There was that article a few months ago about how basically that's what the cerebellum does.
So basically a brain in a vat, reality as we experience it, our thoughts as prompts.
Figure out how to incorporate a quantum computer as a prediction engine in this idea, and you've got quite the robot on your hands. :)
(and throw this in for good measure https://www.wired.com/story/this-lab-grown-skin-could-revolu... heh)
This sounds like it has military applications, not that I’m excited at the prospect.
FWIW, you've basically described at a high level exactly what autonomous driving systems have been doing for several years. I don't think anyone would say that Waymo's cars are really close to AGI.
Adding to this: Sora was most likely trained on video that's more like what you'd normally see on YouTube or in a clip art or media licensing company collection. Basically, video designed to look good as a part of a film or similar production.
So right now, Sora is predicting "Hollywood style" content, with cuts, camera motions, etc... all much like what you'd expect to see in an edited film.
Nothing stops someone (including OpenAI) from training the same architecture with "real world captures".
Imagine telling a bunch of warehouse workers that for "safety" they all need to wear a GoPro-like action camera on their helmets that record everything inside the work area. Run that in a bunch of warehouses with varying sizes, content, and forklifts, and then pump all of that through this architecture to train it. Include the instructions given to the staff from the ERP system as well as the transcribed audio as the text prompt.
Ta-da.
You have yourself an AI that can control a robot using the same action camera as its vision input. It will be able to follow instructions from the ERP, listen to spoken instructions, and even respond with a natural voice. It'll even be able to handle scenarios such as spills, breaks, or other accidents... just like the humans in its training data did. This is basically what vehicle auto-pilots do, but on steroids.

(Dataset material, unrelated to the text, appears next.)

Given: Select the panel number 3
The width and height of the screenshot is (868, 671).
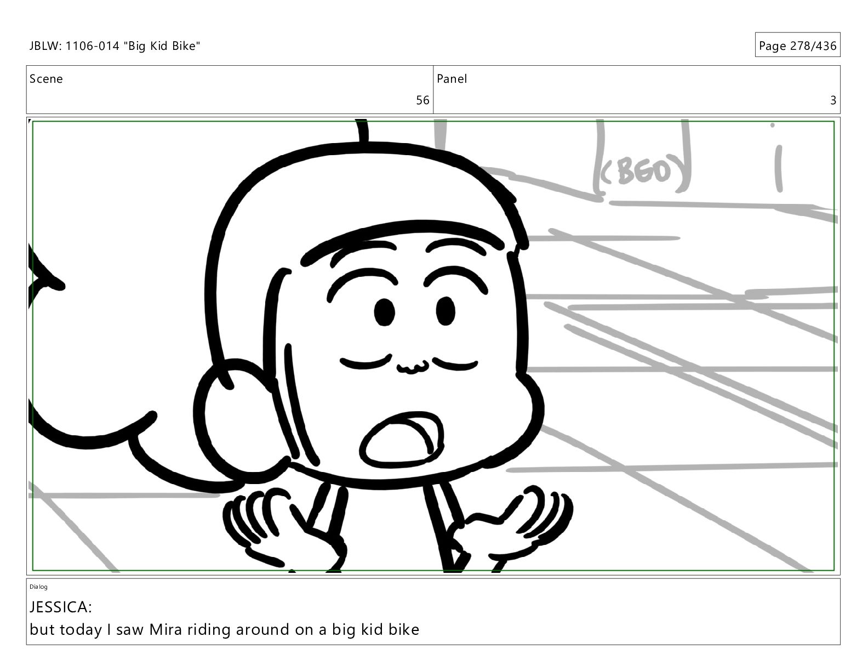Looking at the screenshot, I should pyautogui.click(x=833, y=100).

Sure, the computer power required for this is outrageously expensive right now, but give it ten to twenty years and... no more manual labour.
The flip side of video or image gen is always video or image identification. If video gets really good then an AI can have quite an accurate visual view into the world in real time
how would you define AGI?
Thanks for adding the specific case. I think with testing these sort of limited domain applications make sense.
It'll be much harder for more open ended world problems where the physics encountered may be rare enough in the dataset that the simulation breaks unexpectedly. For example a glass smashing into the floor. The model doesn't simulate that causally afaik
As another comment points out that's Yann LeCun's idea of "Objective-Driven AI" introduced in [1] though not named that in the paper (LeCun has named it that way in talks and slides). LeCun has also said that this won't be achieved with generative models. So, either 1 out of 2 right, or both wrong, one way or another.
For me, I've been in AI long enough to remember many such breakthroughs that would lead to AGI before - from DeepBlue (actually) to CNNs, to Deep RL, to LLMs just now, etc. Either all those were not the breakthroughs people thought at the time, or it takes many more than an engineering breakthrough to get to AGI, otherwise it's hard to explain why the field keeps losing its mind about the Next Big Thing and then forgetting about it a few years later, when the Next Next Big Thing comes around.
But, enough with my cynicism. You think that idea can work? Try it out. In a simplified environment. Take some stupid grid world, a simplification of a text-based game like Nethack [2] and try to implement your idea, in-vitro, as it were. See how well it works. You could write a paper about it.
____________________
[1] https://openreview.net/pdf?id=BZ5a1r-kVsf
[2] Obviously don't start with Nethack itself because that's damn hard for "AI".